Question want to connect on router on subnet2 from pc on subnet1

[pbrainii]

Hi all,

I have 2 subnets at home.
My cable modem/router is on network 192.168.0.1
To this I have connected with a cable a 2nd router, let's call it routerb (ip of routerb on subnet1 is192.168.0.10 and on subnet2 is 192.168.11.1

Both routers have dhcp enabled, and a different wifi and it all works fine and my basic understanding is that devices on subnet2 are even more protected from online threats (got an ip camera there and a solar inverter too) and that subnet1 and subnet2 are isolated.

But, it would be desirable to be able to connect to routerb from a PC on subnet1.

Is this thing possible using any way?

thanks

 

[bill001g]

As you say the devices are "more" protected.....but not really. The only protection assumes the main router was somehow compromised.

For the same reason you can not get access to the devices behind router2 bad people on the internet can not get to devices behind router 1.

The NAT is a really stupid but effective firewall.

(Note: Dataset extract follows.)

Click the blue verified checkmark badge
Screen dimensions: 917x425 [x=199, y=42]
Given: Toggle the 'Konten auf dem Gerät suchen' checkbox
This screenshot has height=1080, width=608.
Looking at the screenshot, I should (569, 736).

It keeps track of traffic going out and allows it to return from the sites you contact. If some location attempt to send traffic to your router from the internet the NAT does not know which of your internal machines to send it to so it just discards it.

You can use things like port forwarding and DMZ in router2 but then you lose the so called protection.

I would run everything on a single subnet. If you have devices that never have a need to talk to things outside your network just leave the gateway field blank or put in a IP other than your router. This prevents any communication outside your lan.

 

[pbrainii]

I have tried to port forward the ip of router2 itself but it doesn't allow this, it only allows port fwding of other devices connected to the router.

Also, when run on a single subnet, for some unknown reason, the ip camera refuses to work at all.

I'm happy to keep things as they are.
I would be happier if I could access router2 from subnet1.

 

[BFG-9000]

With double-NAT, you have protected yourself from connecting to VPN, torrenting, or IPv6 on subnet2.

Both the WAN and LAN sides of your 2nd router are private networks, so any UPnP or port forwarding you set on that router won't work, because any incoming remote access requests never make it that far -- they arrive at the public IP address on the other router, where they're promptly discarded. You'd need to shepherd them through both layers of NAT. So on the gateway, forward the port you need to the IP address of routerb's WAN port. Then on routerb, forward the same port to the address of the device you need to reach. That's less secure than single-NAT.

You could install a 2nd NIC on the PC and plug that one into routerb. That would work even if you removed the connection between the two routers--do things on subnet2 even need internet access at all? Can't get more secure than not connected.

 

[pbrainii]

Well, I'm sort of doing sthng similar as I can access the IP camera externally. I'm port fwding the ip cam from routerb and also port forwarding to routerb from routera. So all that remains is to port forward from routerb to my PC on routera? I don't quite get that, my PC is on the other subnet.

The 2nd NIC idea cannot happen as routerb is on a different floor. I think I'll just connect a wifi dongle on my PC, connect to the wifi of routerb and be done with it.